On nettoie sa casquette à triple antenne.
On graisse tous les boutons colorés qu’il a autour du cou.
On verse de l’huile sur ses ressorts dorés.
Puis on le place dans un bloc de verre,
une vitrine incassable,
que le plus fort de tous les robots ne pourrait jamais briser.
Enfin, on installe le bloc de verre dans un musée,
et tous les jours,
des milliers de visiteurs viennent l’admirer.
« Incroyable ! C’est un robot !
Un vrai, pas un faux ! »
D’abord, Robusto tambourine
contre les parois de sa prison...
Il gesticule comme un fou...
Il bondit et rebondit dans les sens sur ses ressorts...
Il crie, il pleure, il supplie :
« Je suis un robot libre !
Je veux retourner dans mon pays ! »
Mais les spectateurs applaudissent,
croyant qu’il s’agit d’un numéro de cirque,
et personne ne prête attention à ce qu’il dit.
Alors Robusto perd tout espoir
de sortir un jour de cette cage en verre.

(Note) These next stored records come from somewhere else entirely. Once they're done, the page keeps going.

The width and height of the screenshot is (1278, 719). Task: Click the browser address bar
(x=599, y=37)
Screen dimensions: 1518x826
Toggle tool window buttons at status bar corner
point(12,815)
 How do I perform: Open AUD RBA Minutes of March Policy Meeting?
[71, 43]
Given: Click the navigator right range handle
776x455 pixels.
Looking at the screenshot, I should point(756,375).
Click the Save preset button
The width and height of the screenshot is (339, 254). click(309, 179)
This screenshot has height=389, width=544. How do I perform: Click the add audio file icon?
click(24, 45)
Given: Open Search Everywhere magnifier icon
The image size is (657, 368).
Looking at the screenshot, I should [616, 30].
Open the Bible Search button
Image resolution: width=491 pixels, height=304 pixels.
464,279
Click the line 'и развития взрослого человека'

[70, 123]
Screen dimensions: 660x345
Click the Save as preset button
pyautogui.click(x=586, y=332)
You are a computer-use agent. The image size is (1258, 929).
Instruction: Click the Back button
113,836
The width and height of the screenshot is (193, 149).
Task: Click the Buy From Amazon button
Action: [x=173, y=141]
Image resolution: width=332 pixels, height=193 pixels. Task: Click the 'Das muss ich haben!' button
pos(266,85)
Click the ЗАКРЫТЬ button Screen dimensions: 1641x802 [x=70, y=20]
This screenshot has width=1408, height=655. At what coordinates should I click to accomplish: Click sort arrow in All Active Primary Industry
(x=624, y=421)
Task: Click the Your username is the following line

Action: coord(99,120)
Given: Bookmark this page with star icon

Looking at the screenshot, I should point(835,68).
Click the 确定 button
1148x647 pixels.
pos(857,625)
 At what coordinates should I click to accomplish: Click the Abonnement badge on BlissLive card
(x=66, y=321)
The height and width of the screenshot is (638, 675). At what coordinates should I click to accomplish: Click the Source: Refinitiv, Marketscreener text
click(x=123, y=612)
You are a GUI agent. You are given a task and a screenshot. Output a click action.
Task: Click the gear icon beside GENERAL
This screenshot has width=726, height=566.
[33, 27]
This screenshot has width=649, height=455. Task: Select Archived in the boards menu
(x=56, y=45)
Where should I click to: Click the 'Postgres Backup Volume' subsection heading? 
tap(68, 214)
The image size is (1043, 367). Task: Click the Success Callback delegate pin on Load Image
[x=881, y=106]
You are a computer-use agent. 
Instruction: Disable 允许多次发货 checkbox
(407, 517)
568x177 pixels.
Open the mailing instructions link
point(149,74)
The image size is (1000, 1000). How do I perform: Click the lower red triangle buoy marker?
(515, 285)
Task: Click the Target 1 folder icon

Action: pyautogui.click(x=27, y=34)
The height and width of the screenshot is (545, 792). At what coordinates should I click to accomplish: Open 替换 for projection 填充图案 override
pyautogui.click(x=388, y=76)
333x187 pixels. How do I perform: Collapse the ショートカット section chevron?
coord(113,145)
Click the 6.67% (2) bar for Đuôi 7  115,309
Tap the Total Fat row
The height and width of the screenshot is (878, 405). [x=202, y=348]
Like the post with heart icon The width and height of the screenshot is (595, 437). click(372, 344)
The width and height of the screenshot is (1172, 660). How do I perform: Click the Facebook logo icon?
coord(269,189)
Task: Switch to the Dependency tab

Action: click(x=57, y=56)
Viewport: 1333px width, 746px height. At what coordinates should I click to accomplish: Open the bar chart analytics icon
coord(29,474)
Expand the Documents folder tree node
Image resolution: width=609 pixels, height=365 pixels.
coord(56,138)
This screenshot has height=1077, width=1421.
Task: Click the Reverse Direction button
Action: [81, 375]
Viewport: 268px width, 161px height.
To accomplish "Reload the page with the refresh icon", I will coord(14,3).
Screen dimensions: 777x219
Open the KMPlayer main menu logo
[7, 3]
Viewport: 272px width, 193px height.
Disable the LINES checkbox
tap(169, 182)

Il n’articule plus un mot.
Il ne bouge plus
et il ne fait plus clignoter ses boutons dorés.
Quelques mois plus tard,
le contenu du musée est transporté
vers une direction inconnue.
On empile les énormes caisses
dans les cales d’un bateau gigantesque.
Et un long voyage en mer commence.
« Nous quittons l’Amérique,
lui a dit le directeur du musée.
Tu vas participer à une célèbre exposition
de l’autre côté de l’océan Atlantique.
- Je m’en moque », a soupiré Robusto
sans même entrouvrir les yeux.
Le voyage dure longtemps.
Quand le robot accepte enfin de regarder autour de lui,
il comprend qu’il est simplement dans un autre musée
où d’autres visiteurs crient encore :
« Incroyable ! C’est un robot !
Un vrai, pas un faux ! »
Soudain, un voix lui fait dresser
les antennes sur la tête :
« C’est Robusto ! »
Le robot se retourne :
à quelques pas de sa prison
se tiennent Sonia et Florian.
Les deux enfants attendent
que les visiteurs se soient un peu éloignés...
et ils s’approchent du bloc de verre.
« Tu nous as beaucoup manqué, chuchote Florian.
Comment peut-on te sortir de là ?
- Où est la clef pour ouvrir la vitrine ? »
ajoute Sonia à voix basse.
Robusto montre un gardien du bout du doigt,
tout en hochant la tête :
« La clef se trouve dans la poche intérieure
de la veste de ce bonhomme tout maigrichon.
Vous n’arriverez jamais à l’attraper...
- C’est ce qu’on verra ! » décide Sonia.
Florian fait aussitôt le guet.
Sa sœur se dirige vers le gardien du musée.
Pendant que les visiteurs demandent
des renseignements au gardien attentif,
Sonia glisse discrètement la main
dans la poche intérieure...
et elle en ressort une clef minuscule.
« Elle a réussi, soupire Florian.
- Elle a réussi », répète Robusto très ému.
La petite fille fait le tour de la vitrine ;
elle introduit la clef dans la serrure
et elle ouvre la porte de verre.
Vite, Robusto sort de sa prison
et il suit ses deux amis.
« Le robot s’enfuit ! Rattrapez-le !
Le robot s’enfuit ! » hurle le gardien.
Les visiteurs se ruent vers la sortie,
se cognant les uns aux autres...
et répétant :
« Le robot s’enfuit ! Rattrapez-le !
Le gardien s’enfuit ! Ligotez-le !
Le gardien revient ! Robotez-le ! »
Et dans la panique,
c’est le gardien qui se retrouve enfermé
dans le bloc de verre et qui supplie :
« Je suis un gardien libre !
Je veux retourner dans mon pays ! »
Dès qu’ils atteignent la rue,
Sonia et Florian bondissent sur le dos de Robusto
qui file à toute vitesse, dépassant les motos,
doublant les camions et les autos...
bondissant de tous ses ressorts
pour éviter les croisement et les embouteillages.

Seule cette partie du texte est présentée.